Wednesday, 08 February 2017

Menyelesaikan Masalah Perpajakan Global

Mengawali 2017, lebih dari 100 peserta yang mewakili otoritas pajak dari berbagai negara dan yurisdiksi  dan beberapa perwakilan internasional seperti United Nations, IMF, Word Bank, CIAT, ATAF, CREDAF, dan EU hadir dalam pertemuan The Inclusive Framework on BEPS ke-2 pada 26 – 27 Januari 2017 di Paris yang difasilitasi oleh OECD. Pertemuan itu merupakan lanjutan dari pertemuan sebelumnya di Kyoto pada pertengahan 2016.

Pembentukan The Inclusive Framework on BEPS bertujuan untuk mempercepat proses penerapan rekomendasi 15 aksi anti Base Erosion and Profit Shifting (BEPS) di seluruh dunia. Rekomendasi ke-15 aksi anti BEPS terdiri dari standar-standar perpajakan yang telah diterbitkan di 2015. 

 

Ke-15 aksi anti BEPS tersebut dapat dikelompokkan menjadi lima bagian yaitu: keterkaitan, substansi, transparansi, ekonomi digital, dan instrumen multilateral. Sehubungan dengan keterkaitanada empat aksi yaitu, hybrid mismatch arrangement (action 2), interest deduction (action 4), CFC rules (action 3), dan harmful tax practices (action 5).  

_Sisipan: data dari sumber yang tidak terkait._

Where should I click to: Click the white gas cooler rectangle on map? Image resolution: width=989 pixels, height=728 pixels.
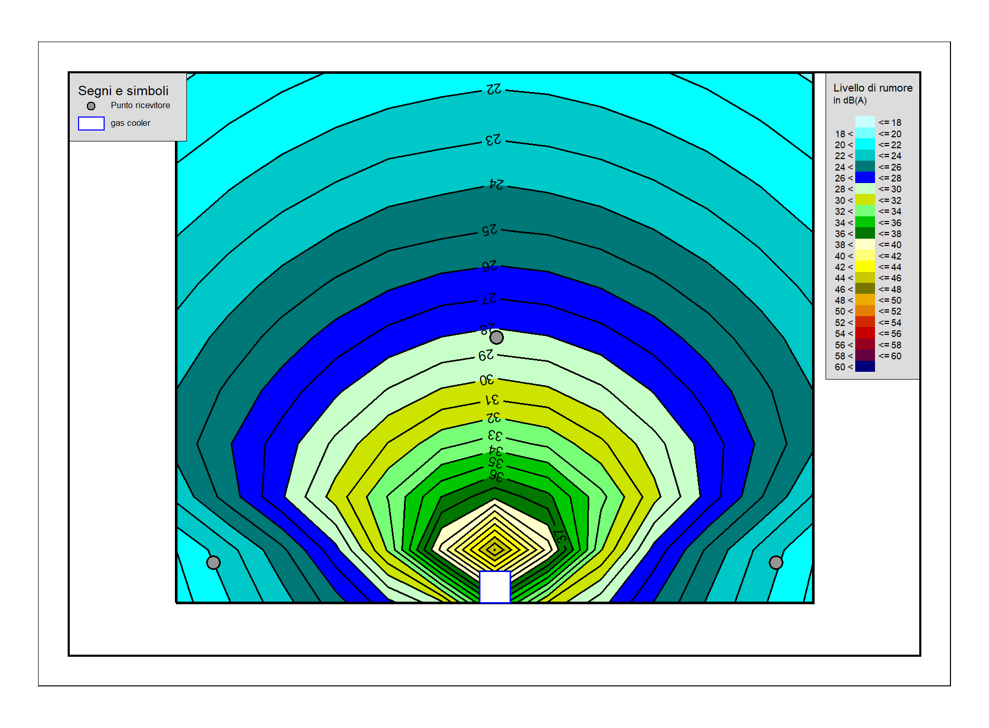point(495,587)
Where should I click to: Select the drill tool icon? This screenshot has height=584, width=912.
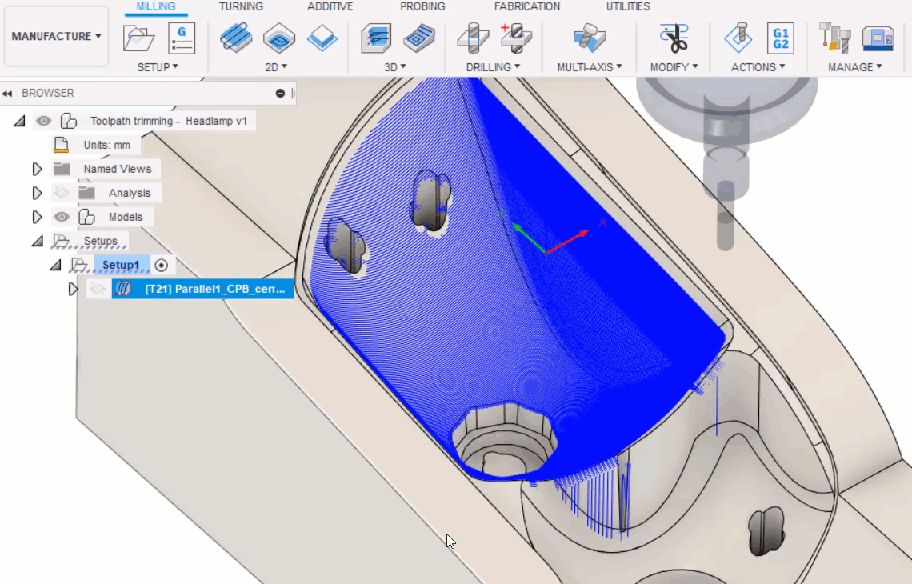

Selanjutnya terkait dengan substansi ada empat aksi yaitu, preventing tax treaty abuse (action 6), avoidance of Permanent Establishment (action 7), Transfer Pricing Aspects of Intangibles (action 8), Transfer Pricing Risk and Capital (action 9), dan Transfer Pricing High Risk Transaction (action 10). Terakhir terkait dengan transparansi ada empat aksi yaitu, methodologies and data analysis (action 11), disclosure rules (action 12), Transfer Pricing Documentation (action 13) dan dispute resolution (action 14).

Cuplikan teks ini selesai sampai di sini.